• Wednesday, April 24, 2024
businessday logo

BusinessDay

Vetiva Africa research sees room for 2.7% growth in Nigerian economy

Vetiva! Some of your ‘High Conviction Stocks’ have underperformed year-to-date

Vetiva Research presents its second half (H2) 2022 Macroeconomic outlook for the Nigerian Economy. On the global scale, Vetiva’s SSA economists, Ibukun Omoyeni and Angela Onotu appraised the fallout of the Ukraine-Russia tensions and monetary policy normalisation – rising inflation, tight financing conditions, risk-off sentiments, and a slowdown in global growth.
“We note that both warring countries are key commodity exporters, and supply disruptions would reverberate globally. With inflation reaching new highs, the Fed’s increasingly hawkish stance, combined with a stronger dollar, poses new challenges for emerging and frontier markets,” they noted.
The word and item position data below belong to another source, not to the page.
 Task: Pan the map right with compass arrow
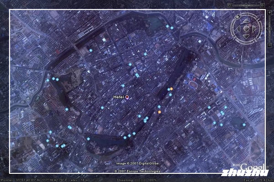(254, 29)
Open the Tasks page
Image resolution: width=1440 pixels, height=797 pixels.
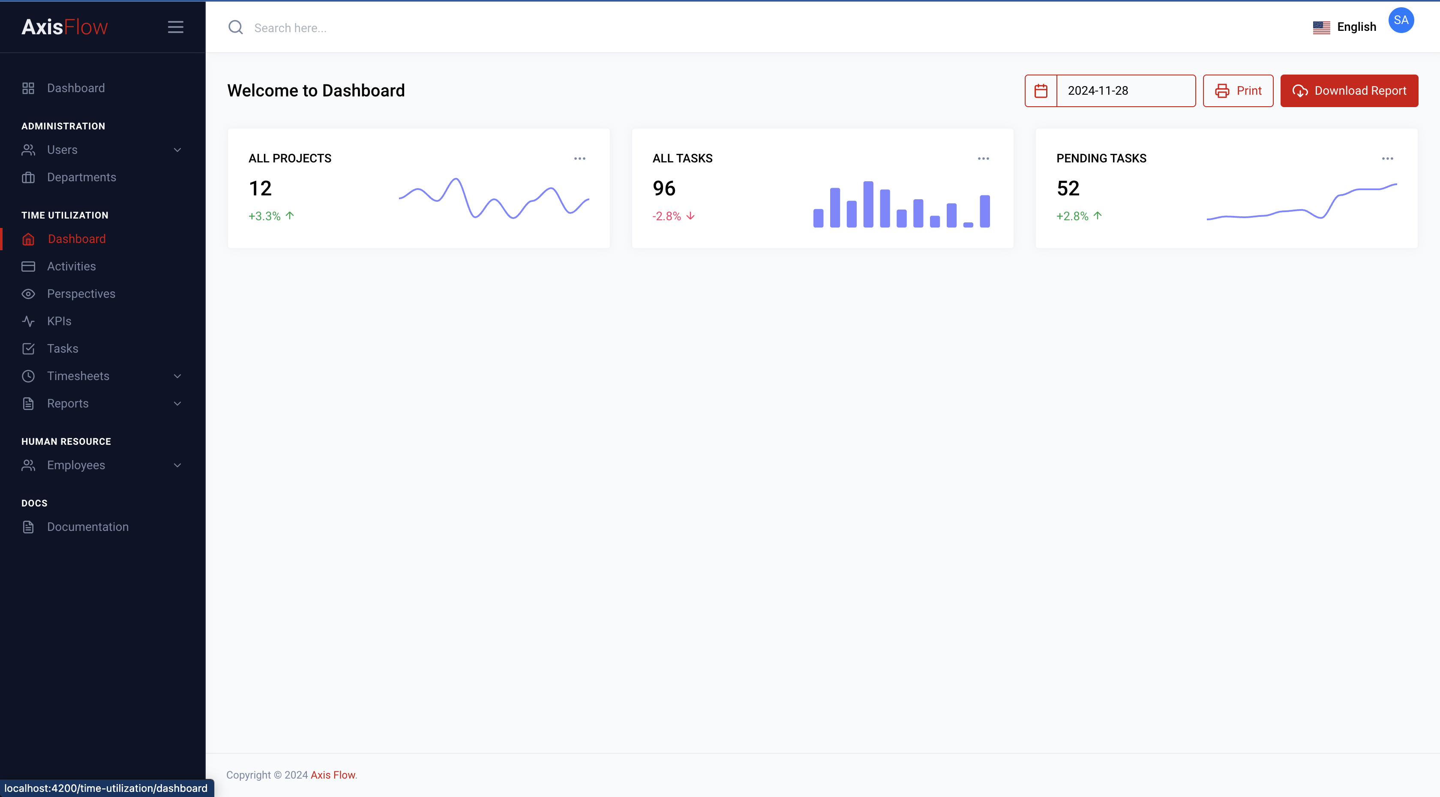coord(62,348)
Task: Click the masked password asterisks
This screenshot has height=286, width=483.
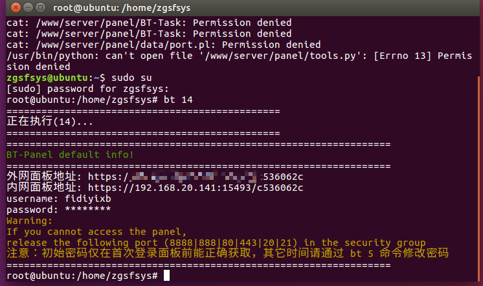Action: [88, 210]
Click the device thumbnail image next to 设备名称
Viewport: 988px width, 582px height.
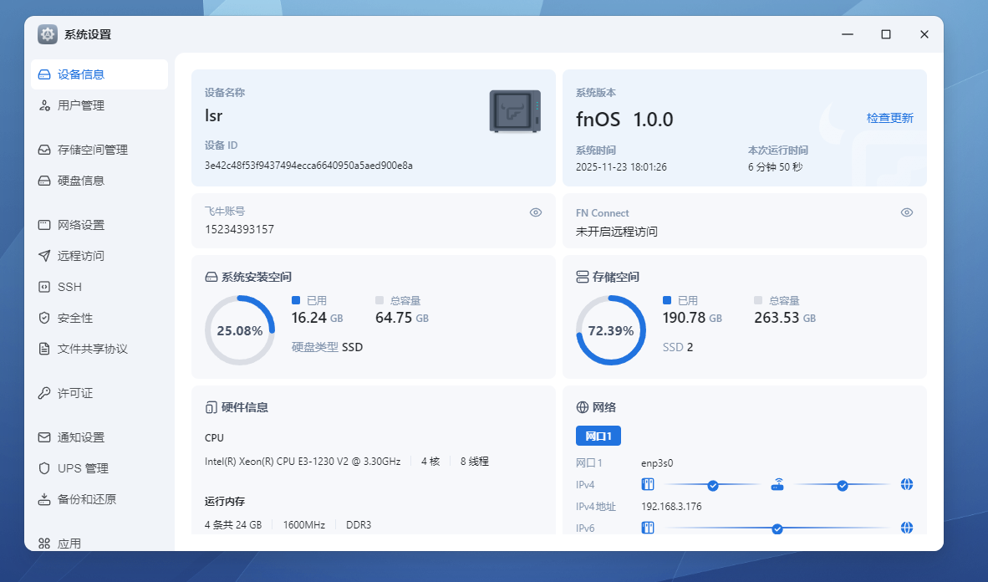click(515, 110)
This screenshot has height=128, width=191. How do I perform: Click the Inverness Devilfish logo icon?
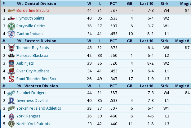11,101
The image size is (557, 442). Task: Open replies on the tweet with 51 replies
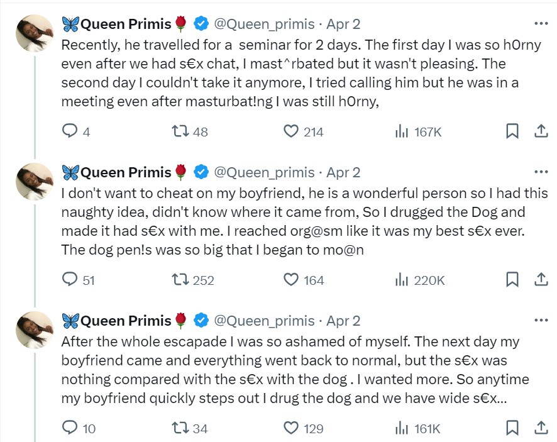click(x=69, y=280)
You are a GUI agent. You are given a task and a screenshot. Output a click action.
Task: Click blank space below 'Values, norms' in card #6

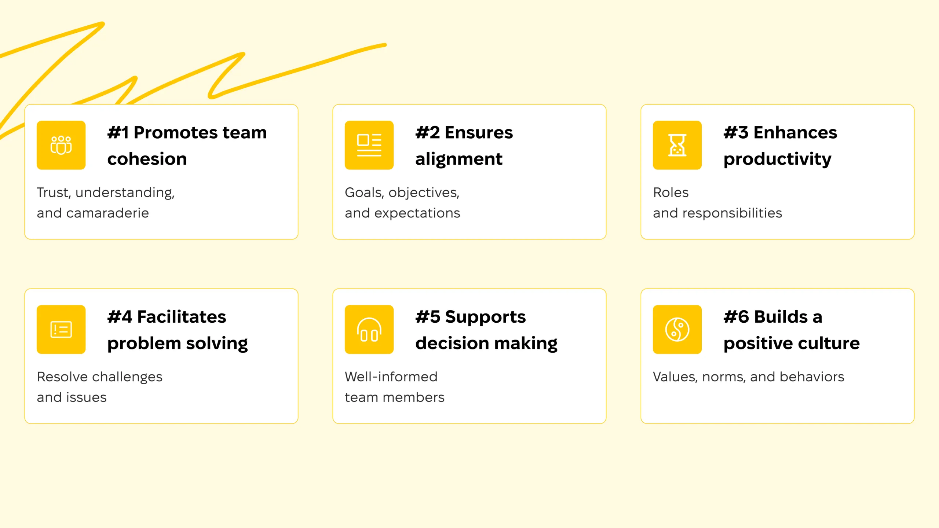tap(777, 403)
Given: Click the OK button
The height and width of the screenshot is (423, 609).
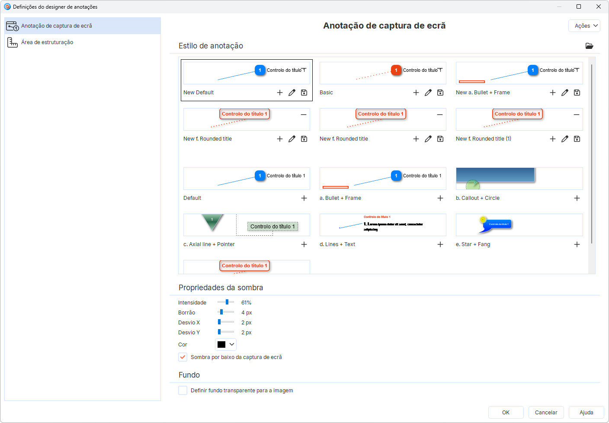Looking at the screenshot, I should tap(506, 413).
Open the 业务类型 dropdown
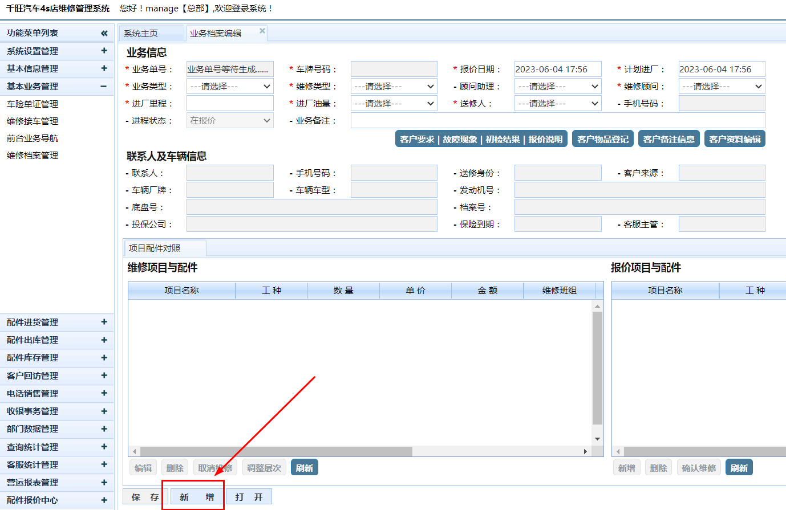 click(x=230, y=87)
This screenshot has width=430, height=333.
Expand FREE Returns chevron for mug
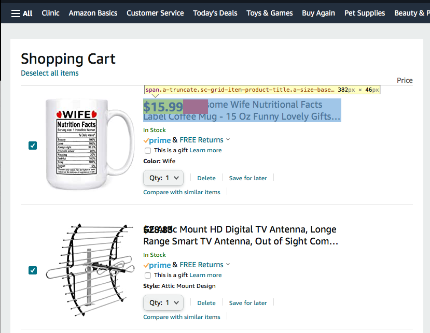coord(228,140)
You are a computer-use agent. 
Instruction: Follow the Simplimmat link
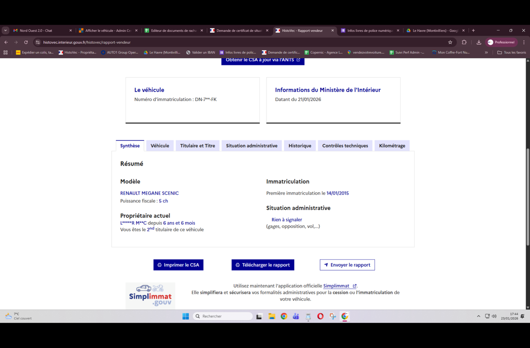tap(337, 286)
The Pan-African research team appraised the impact of the Russian war on African Economies. According to the report, “the warring economies (Russia and Ukraine) are responsible for 3.6 percent of African imports. Despite the little exposure to Ukraine and Russia, constrained supply from these economies means prices of these commodities, most of which are essential, will be elevated.”

While the war places immense pricing and external strain on African economies, the economists noted that “economies with floating currencies and volatile fuel prices would be adversely affected (Ghana and South Africa), while we could see the increased fiscal strain on economies that operate fuel subsidy regimes (Nigeria, Kenya, and Angola).” On Nigeria’s upcoming general elections, the report noted that “A trip down memory lane shows that despite increased voter registrations, the voter turnout ratio has declined steadily since 2003”. The report however noted that “Beyond voter turnouts, a cursory glance at the economic outcomes of previous elections shows one clear fact – economic performance is tied largely to the performance of the oil sector”.

The report attributed the recent decline in the oil sector to crude theft. The report noted that “an attack on one of Nigeria’s major onshore (land) terminals – Escravos – was responsible for the historic decline in Q1’22.” While acknowledging subsequent recovery in crude transport via the terminal, the economists cautioned that “we do not downplay the risk of further disruptions. Although Nigeria has just 5 land/onshore terminals (compared with over 20 offshore terminals), these land terminals are responsible for circa 40percent of oil transport.”

Read also: How Russia-Ukraine war may stress Nigerians, others beyond 2022

On overall growth, Vetiva expects the Nigerian economy to grow by 2.7percent y/y in 2022, driven by “supportive base effects, volatile oil production, sustained growth in Active GSM lines, and slight depreciation in the Naira.” On inflation, “we see considerable risks from global food shortages, sustained fuel shortages, another energy crisis, higher power tariffs, and weaker exchange rates. Amid these varying outcomes, our base estimate for inflation is 17.50percent y/y in 2022”. The economists also noted a bear case scenario of 19percent, should recurring fuel shortages persist. On monetary policy, Vetiva penned down a 100 to 200 basis points (bps) rate hike in H2’22.

“From our historical analysis of rate hikes under the current CBN Governor’s tenure, we see a sync in historical trends – monetary policy normalization & geopolitics on the global scene, domestic oil shocks, and slowing growth on the domestic scene. This gives credence to our prognosis that the apex bank could increase the benchmark rate by 100bps – 200bps in H2’22 (to 14percent – 16percent).” Presenting their outlook for exchange rates on a scenario basis, the Economists see room for a slight depreciation in the Naira towards N440/$ in the Investors & Exporters Window.

“We believe adopting a moving NAFEX rate helps prevent the Naira from being grossly overvalued before critical adjustments are made. Overvaluation of the NAFEX (6percent) is lower than the defunct de-facto peg of N379/$ (17percent). Thus, we do not see room for any significant downward adjustments in the official value of the Naira (as it was in 2016).” On the parallel market, the Economists sounded a note of caution.

“The resumption of FX supply to Bureau de Change operators is still a wild card the CBN could play in H2’22, if Nigeria’s crude production picks up sustainably.
This could cause the parallel market rate to appreciate considerably to N520/$. However, our base case estimate is premised on a sustained ban on BDCs, which could cause the Naira to slip to new all-time highs of N630/$ in the parallel market”.

“Using economic and financial market valuations, we find the Naira overvalued in the official market (hence depreciation is possible) and undervalued in the parallel market (hence appreciation is possible). This is what makes speculative hoarding of dollars a bad investment decision, especially when fundamentals normalize. Thus, decent exposure to domestic, foreign, and alternative assets (e.g. commodities) could help mitigate losses from the swings in the Naira.”